Ze hadden sneeuw- en skipret gekend. Gelachen en gebuiteld
in het zonnetje, vrij en achteloos zoals kinderen van twaalf zijn.
Het klasgevoel was nog verhevigd. Gelukkige kinderen op weg
naar huis. De dood kan niet omgaan met geluk.
In het Zwitserse drama werden we op slag weer een land.
Iedereen verbonden met slachtoffers en nabestaanden,
met getraumatiseerde gewonden en overlevenden.
Zoals Ingrid Lieten zei: 'Er zijn geen ministers
en geen parlementsleden meer, we zijn alleen nog vaders
en moeders, broers en zussen.'
Om Jacques Brel te parafraseren:
'Een kind zien sterven, kan ik niet.'
Ik hoorde hoe moeilijk geharde hulpverleners het hadden
in de dodelijke chaos.
Een zei: 'Er heerste volledige stilte in de bus,
de kinderen huilden zelfs niet meer.'
We staan er niet vaak bij stil, maar artsen en hulpverleners
komen ook gebroken uit dit soort verschrikkingen.
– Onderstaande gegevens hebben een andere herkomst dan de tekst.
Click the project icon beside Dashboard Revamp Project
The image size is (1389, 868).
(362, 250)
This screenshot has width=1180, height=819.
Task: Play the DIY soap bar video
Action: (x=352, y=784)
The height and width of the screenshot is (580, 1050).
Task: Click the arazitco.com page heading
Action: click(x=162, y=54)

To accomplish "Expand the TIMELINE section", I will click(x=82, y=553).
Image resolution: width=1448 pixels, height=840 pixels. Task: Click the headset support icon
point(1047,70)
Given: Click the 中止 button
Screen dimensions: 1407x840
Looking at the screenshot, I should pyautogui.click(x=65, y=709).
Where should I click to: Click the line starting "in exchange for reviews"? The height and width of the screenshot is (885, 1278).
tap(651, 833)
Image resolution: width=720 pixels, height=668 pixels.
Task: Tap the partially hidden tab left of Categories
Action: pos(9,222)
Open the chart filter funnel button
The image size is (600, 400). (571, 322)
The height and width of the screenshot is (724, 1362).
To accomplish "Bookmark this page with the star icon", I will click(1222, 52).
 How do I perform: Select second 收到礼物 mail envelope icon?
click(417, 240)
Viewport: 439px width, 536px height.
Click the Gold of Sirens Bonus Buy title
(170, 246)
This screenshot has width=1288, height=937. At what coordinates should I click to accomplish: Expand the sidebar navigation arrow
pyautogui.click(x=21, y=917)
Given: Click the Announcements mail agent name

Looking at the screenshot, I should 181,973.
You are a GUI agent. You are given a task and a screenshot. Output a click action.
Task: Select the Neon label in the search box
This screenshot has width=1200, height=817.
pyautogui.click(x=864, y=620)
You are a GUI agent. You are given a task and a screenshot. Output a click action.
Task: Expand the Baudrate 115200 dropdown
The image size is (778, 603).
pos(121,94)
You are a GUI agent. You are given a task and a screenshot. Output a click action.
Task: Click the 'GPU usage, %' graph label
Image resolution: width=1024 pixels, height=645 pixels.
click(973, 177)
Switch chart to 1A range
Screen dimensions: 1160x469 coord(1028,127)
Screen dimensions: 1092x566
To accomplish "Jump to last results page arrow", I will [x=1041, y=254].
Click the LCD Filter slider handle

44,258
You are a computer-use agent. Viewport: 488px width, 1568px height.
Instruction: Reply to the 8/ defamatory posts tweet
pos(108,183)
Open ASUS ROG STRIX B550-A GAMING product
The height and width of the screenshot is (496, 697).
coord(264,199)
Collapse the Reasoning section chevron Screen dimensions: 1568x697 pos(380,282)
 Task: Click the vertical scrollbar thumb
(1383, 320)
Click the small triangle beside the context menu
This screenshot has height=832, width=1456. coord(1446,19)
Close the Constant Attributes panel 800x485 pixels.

Eindeloos ondraaglijker is de pijn van ouders.
Alleen al de knagende, en later razende onzekerheid
over het lot van hun kind. De brandende machteloosheid van
het niet weten. Daar zijn inderdaad geen woorden voor.
Op deze zwarte woensdag was niets nog belangrijk.
Dromen en ambities opgeborgen in 22 lijkkistjes.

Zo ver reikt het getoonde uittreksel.